By looking at the map, it will be seen that Maryland, like Virginia her neighbour, is divided by the Chesapeake Bay into eastern and western shores.

My birthplace was on the eastern shore, where there are seven or eight small counties; the farms are small, and tobacco is mostly raised.
At an early period in the history of Maryland, her lands began to be exhausted by the bad cultivation peculiar to slave states; and hence she soon commenced the business of breeding slaves for the more southern states.

This has given an enormity to slavery, in Maryland, differing from that which attaches to the system in Louisiana, and equalled by none of the kind, except Virginia and Kentucky, and not by either of these in extent.
My parents did not both belong to the same owner: my father belonged to a man named -- --; my mother belonged to a man named ----.

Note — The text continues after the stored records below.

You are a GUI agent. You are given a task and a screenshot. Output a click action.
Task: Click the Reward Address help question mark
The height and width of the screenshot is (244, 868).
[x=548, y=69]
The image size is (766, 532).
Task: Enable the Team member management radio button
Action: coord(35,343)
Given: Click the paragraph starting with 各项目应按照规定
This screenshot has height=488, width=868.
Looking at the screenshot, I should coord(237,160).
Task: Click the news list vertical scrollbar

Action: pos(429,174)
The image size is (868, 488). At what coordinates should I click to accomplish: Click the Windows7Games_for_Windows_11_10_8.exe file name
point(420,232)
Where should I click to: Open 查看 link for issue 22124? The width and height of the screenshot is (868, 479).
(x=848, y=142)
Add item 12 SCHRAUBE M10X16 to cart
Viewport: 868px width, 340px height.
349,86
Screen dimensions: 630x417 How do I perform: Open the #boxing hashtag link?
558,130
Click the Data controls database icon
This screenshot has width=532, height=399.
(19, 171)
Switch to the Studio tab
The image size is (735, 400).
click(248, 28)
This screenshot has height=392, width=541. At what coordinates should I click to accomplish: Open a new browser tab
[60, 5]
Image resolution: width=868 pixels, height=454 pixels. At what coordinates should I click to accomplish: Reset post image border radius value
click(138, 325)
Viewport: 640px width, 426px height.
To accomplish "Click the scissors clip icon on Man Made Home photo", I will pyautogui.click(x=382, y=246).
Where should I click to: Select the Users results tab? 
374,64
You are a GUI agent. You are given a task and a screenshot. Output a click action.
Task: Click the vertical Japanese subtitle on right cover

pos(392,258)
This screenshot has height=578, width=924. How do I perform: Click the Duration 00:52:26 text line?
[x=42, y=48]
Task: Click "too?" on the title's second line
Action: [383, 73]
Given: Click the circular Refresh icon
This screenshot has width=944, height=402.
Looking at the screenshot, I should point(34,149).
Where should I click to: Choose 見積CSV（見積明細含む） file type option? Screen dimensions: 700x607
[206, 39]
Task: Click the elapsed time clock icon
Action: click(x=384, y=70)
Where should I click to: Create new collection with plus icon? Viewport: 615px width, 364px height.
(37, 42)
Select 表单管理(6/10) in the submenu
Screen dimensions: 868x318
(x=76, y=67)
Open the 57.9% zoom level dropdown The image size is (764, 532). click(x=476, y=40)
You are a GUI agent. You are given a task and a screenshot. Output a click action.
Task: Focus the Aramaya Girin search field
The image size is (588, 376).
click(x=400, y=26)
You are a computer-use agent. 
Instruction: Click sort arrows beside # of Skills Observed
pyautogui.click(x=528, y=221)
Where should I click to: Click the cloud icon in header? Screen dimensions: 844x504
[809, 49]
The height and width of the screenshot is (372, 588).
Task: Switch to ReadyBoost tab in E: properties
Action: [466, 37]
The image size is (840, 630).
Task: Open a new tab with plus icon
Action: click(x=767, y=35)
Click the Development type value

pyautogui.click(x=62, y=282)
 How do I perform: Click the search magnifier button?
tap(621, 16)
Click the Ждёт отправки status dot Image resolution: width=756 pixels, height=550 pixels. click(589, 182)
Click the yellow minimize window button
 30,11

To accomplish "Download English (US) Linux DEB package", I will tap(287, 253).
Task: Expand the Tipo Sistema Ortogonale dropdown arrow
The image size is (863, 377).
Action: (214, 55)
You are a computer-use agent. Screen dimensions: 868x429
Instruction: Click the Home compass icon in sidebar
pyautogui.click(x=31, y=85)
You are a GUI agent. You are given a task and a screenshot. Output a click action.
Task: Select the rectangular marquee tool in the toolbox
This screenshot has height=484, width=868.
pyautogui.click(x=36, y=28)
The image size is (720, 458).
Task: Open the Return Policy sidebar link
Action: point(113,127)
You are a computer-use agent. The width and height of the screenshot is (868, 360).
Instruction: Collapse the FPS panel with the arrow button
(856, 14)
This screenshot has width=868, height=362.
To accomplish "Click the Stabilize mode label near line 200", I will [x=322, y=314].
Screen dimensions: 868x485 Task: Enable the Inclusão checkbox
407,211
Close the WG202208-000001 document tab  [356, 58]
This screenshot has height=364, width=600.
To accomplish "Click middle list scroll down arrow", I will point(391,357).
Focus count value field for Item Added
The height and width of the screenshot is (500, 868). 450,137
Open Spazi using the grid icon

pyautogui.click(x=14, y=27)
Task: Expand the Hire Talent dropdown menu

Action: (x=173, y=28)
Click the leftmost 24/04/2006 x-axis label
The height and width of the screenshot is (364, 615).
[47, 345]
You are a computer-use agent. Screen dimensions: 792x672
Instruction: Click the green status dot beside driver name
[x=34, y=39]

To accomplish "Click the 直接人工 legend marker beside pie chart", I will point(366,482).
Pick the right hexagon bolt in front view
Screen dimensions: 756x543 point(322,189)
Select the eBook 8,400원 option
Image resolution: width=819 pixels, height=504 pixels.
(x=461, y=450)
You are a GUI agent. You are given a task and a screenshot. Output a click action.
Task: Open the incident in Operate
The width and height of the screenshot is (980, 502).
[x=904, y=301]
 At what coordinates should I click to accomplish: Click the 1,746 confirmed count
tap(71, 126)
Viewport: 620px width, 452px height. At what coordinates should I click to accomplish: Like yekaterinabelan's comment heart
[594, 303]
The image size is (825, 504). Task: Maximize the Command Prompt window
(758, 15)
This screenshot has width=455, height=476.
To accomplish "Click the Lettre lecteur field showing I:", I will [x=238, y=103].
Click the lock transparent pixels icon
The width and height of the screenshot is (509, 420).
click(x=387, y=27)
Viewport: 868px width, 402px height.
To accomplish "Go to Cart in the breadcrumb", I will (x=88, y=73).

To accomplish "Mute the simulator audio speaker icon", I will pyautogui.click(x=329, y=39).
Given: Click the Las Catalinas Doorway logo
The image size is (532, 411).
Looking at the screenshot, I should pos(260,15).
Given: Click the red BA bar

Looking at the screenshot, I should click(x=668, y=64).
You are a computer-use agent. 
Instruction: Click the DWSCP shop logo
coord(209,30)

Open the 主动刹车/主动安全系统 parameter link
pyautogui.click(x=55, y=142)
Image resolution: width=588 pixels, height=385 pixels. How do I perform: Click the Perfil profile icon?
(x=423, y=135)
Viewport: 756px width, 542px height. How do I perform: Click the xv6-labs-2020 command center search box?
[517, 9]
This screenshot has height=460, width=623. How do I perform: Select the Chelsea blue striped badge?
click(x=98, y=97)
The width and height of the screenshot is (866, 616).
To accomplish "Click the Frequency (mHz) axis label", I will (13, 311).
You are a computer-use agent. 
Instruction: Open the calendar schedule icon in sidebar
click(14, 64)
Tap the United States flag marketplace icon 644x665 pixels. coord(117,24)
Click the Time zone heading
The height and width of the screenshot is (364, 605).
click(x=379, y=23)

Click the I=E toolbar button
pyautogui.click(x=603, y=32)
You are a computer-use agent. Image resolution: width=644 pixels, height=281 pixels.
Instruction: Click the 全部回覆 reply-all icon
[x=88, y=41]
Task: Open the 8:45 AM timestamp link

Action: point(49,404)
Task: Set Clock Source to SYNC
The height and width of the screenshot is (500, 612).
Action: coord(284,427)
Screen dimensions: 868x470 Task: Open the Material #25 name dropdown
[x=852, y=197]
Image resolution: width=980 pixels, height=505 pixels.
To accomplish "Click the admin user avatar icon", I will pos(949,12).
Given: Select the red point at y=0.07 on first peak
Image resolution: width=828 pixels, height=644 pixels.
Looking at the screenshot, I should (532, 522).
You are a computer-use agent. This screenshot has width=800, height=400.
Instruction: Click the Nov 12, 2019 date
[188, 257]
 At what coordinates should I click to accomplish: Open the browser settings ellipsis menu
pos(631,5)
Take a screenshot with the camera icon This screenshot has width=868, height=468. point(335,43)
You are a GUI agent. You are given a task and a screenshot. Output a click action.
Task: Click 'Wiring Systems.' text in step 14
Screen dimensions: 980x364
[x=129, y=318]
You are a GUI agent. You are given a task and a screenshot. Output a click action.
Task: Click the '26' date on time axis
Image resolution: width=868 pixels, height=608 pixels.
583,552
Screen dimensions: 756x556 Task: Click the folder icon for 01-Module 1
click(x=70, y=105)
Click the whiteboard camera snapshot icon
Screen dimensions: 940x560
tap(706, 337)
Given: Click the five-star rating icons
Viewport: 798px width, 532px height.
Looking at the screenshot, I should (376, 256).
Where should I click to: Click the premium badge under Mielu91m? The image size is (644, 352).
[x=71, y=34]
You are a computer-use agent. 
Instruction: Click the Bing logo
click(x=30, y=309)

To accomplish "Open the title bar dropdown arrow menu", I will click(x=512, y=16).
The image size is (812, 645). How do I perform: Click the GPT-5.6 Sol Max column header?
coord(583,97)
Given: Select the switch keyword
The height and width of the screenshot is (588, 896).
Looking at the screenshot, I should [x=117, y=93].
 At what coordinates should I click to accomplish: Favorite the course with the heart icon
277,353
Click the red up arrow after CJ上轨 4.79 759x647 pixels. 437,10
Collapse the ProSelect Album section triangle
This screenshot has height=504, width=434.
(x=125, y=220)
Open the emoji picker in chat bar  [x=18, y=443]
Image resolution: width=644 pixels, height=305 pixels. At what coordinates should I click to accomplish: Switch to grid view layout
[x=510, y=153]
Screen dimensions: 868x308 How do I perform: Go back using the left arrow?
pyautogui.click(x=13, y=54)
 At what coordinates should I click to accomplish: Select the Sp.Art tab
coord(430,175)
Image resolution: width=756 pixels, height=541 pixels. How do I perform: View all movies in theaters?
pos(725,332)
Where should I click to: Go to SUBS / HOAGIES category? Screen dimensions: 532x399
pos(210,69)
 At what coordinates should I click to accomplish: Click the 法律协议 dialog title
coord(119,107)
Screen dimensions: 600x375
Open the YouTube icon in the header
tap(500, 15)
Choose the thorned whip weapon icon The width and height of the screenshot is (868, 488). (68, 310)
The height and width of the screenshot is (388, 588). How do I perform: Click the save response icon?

This not only made me a slave, but made me the slave of him to whom my mother belonged; as the primary law of slavery is, that the child shall follow the condition of the mother.
When I was about four years of age, my mother, an older brother and myself, were given to a son of my master, who had studied for the medical profession, but who had now married wealthy, and was about to settle as a wheat planter in Washington County, on the western shore.